• **WORK TO DO**:
Retype all of the lines below verbatim, character for character.

[begin DATA SUPPLIED]

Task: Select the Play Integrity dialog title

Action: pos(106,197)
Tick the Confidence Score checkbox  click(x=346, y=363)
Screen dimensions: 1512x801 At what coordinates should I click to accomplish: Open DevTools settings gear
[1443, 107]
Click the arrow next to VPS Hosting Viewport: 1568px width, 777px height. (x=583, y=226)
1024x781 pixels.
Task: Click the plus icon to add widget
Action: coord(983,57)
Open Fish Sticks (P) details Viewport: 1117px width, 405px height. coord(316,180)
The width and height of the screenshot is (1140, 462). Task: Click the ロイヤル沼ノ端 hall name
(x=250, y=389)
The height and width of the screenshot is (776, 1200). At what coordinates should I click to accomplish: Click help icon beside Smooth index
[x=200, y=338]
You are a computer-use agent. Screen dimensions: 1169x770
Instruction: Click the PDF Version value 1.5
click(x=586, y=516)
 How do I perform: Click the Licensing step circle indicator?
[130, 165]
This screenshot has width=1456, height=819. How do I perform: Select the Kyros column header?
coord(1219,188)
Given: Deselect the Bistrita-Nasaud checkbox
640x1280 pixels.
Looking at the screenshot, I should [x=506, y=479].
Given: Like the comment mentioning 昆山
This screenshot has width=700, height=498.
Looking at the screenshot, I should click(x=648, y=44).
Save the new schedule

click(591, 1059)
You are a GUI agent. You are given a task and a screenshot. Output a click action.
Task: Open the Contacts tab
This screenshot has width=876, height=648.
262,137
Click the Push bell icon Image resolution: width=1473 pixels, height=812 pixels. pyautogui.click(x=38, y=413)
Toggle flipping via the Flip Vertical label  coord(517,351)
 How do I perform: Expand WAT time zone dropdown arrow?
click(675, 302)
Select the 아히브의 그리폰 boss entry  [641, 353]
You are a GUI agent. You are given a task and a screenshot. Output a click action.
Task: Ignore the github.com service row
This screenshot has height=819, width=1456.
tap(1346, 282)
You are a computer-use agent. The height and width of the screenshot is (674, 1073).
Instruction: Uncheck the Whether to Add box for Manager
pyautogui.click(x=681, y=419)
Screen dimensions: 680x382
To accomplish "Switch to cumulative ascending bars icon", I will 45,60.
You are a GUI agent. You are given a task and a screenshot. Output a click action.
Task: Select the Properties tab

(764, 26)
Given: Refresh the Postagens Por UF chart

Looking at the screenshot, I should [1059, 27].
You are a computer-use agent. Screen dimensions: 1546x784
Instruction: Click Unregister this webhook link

[end DATA SUPPLIED]

• **ANSWER TO THIS EXERCISE**:
Task: Select the Play Integrity dialog title

Action: pos(106,197)
Tick the Confidence Score checkbox  click(x=346, y=363)
Screen dimensions: 1512x801 At what coordinates should I click to accomplish: Open DevTools settings gear
[1443, 107]
Click the arrow next to VPS Hosting Viewport: 1568px width, 777px height. (x=583, y=226)
1024x781 pixels.
Task: Click the plus icon to add widget
Action: coord(983,57)
Open Fish Sticks (P) details Viewport: 1117px width, 405px height. coord(316,180)
The width and height of the screenshot is (1140, 462). Task: Click the ロイヤル沼ノ端 hall name
(x=250, y=389)
The height and width of the screenshot is (776, 1200). At what coordinates should I click to accomplish: Click help icon beside Smooth index
[x=200, y=338]
You are a computer-use agent. Screen dimensions: 1169x770
Instruction: Click the PDF Version value 1.5
click(x=586, y=516)
 How do I perform: Click the Licensing step circle indicator?
[130, 165]
This screenshot has width=1456, height=819. How do I perform: Select the Kyros column header?
coord(1219,188)
Given: Deselect the Bistrita-Nasaud checkbox
640x1280 pixels.
Looking at the screenshot, I should [x=506, y=479].
Given: Like the comment mentioning 昆山
This screenshot has width=700, height=498.
Looking at the screenshot, I should click(x=648, y=44).
Save the new schedule

click(591, 1059)
You are a GUI agent. You are given a task and a screenshot. Output a click action.
Task: Open the Contacts tab
This screenshot has width=876, height=648.
262,137
Click the Push bell icon Image resolution: width=1473 pixels, height=812 pixels. pyautogui.click(x=38, y=413)
Toggle flipping via the Flip Vertical label  coord(517,351)
 How do I perform: Expand WAT time zone dropdown arrow?
click(675, 302)
Select the 아히브의 그리폰 boss entry  [641, 353]
You are a GUI agent. You are given a task and a screenshot. Output a click action.
Task: Ignore the github.com service row
This screenshot has height=819, width=1456.
tap(1346, 282)
You are a computer-use agent. The height and width of the screenshot is (674, 1073).
Instruction: Uncheck the Whether to Add box for Manager
pyautogui.click(x=681, y=419)
Screen dimensions: 680x382
To accomplish "Switch to cumulative ascending bars icon", I will 45,60.
You are a GUI agent. You are given a task and a screenshot. Output a click action.
Task: Select the Properties tab

(764, 26)
Given: Refresh the Postagens Por UF chart

Looking at the screenshot, I should [1059, 27].
You are a computer-use agent. Screen dimensions: 1546x784
Instruction: Click Unregister this webhook link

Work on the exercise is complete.